# Work instructions
Take the line that contains "Task: Click the roughness slider in GLSL node" in the data below and each line after it, through the last, and repeat them unchanged.

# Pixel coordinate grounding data
****************

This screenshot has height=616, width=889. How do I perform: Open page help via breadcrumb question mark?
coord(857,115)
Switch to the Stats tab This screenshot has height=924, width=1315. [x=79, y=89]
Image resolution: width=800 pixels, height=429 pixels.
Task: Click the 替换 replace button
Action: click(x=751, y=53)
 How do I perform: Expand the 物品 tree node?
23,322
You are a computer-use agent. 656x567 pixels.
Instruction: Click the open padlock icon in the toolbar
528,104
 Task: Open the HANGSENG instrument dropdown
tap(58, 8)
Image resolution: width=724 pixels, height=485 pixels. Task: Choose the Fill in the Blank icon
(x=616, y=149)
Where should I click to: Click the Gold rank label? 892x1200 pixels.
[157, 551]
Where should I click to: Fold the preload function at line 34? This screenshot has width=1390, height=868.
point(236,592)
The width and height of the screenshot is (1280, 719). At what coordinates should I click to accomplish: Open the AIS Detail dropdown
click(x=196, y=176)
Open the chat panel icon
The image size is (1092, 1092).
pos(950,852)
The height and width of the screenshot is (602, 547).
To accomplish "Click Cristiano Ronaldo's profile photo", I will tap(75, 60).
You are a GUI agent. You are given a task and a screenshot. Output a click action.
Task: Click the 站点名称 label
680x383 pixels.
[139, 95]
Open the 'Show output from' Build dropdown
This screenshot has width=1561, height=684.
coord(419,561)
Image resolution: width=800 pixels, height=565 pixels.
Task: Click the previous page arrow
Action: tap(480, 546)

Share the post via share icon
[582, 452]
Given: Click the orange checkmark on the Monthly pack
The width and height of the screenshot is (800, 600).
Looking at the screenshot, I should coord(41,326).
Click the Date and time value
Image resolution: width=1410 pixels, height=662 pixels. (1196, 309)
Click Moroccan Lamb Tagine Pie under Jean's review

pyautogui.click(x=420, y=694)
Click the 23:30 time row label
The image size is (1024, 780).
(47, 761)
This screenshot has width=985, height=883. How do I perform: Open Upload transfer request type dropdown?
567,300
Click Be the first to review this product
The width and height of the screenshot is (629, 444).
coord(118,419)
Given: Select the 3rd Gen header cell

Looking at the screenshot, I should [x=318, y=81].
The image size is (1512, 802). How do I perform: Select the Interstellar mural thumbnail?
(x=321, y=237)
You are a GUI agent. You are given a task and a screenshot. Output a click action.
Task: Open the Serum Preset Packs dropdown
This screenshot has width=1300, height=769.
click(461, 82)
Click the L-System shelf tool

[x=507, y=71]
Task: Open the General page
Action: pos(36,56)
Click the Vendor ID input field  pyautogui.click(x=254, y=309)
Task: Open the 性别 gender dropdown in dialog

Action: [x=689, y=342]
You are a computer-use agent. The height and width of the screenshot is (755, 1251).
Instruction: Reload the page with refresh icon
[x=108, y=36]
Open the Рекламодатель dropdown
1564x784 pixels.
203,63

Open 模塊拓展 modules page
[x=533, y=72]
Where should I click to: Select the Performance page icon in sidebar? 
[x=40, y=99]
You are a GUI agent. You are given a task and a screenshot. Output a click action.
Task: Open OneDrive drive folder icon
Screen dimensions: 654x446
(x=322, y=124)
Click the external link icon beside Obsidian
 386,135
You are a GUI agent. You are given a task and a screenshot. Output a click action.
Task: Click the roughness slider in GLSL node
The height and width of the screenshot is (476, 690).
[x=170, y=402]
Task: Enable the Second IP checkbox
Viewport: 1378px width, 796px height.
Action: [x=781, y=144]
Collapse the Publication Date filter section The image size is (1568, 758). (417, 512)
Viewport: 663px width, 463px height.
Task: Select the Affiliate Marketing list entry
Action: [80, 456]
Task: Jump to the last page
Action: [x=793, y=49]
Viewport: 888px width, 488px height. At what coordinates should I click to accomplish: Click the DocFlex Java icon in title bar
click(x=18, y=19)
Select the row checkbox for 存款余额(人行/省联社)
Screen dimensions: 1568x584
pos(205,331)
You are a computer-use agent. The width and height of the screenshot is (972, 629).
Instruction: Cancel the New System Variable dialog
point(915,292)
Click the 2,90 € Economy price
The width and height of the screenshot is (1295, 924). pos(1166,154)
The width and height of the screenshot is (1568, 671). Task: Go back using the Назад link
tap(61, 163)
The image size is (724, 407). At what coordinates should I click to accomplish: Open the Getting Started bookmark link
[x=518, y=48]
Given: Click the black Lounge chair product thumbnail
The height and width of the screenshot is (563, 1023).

****************

# Exercise answer
Task: Click the roughness slider in GLSL node
The height and width of the screenshot is (476, 690).
[x=170, y=402]
Task: Enable the Second IP checkbox
Viewport: 1378px width, 796px height.
Action: [x=781, y=144]
Collapse the Publication Date filter section The image size is (1568, 758). (417, 512)
Viewport: 663px width, 463px height.
Task: Select the Affiliate Marketing list entry
Action: [80, 456]
Task: Jump to the last page
Action: [x=793, y=49]
Viewport: 888px width, 488px height. At what coordinates should I click to accomplish: Click the DocFlex Java icon in title bar
click(x=18, y=19)
Select the row checkbox for 存款余额(人行/省联社)
Screen dimensions: 1568x584
pos(205,331)
You are a computer-use agent. The width and height of the screenshot is (972, 629).
Instruction: Cancel the New System Variable dialog
point(915,292)
Click the 2,90 € Economy price
The width and height of the screenshot is (1295, 924). pos(1166,154)
The width and height of the screenshot is (1568, 671). Task: Go back using the Назад link
tap(61, 163)
The image size is (724, 407). At what coordinates should I click to accomplish: Open the Getting Started bookmark link
[x=518, y=48]
Given: Click the black Lounge chair product thumbnail
The height and width of the screenshot is (563, 1023).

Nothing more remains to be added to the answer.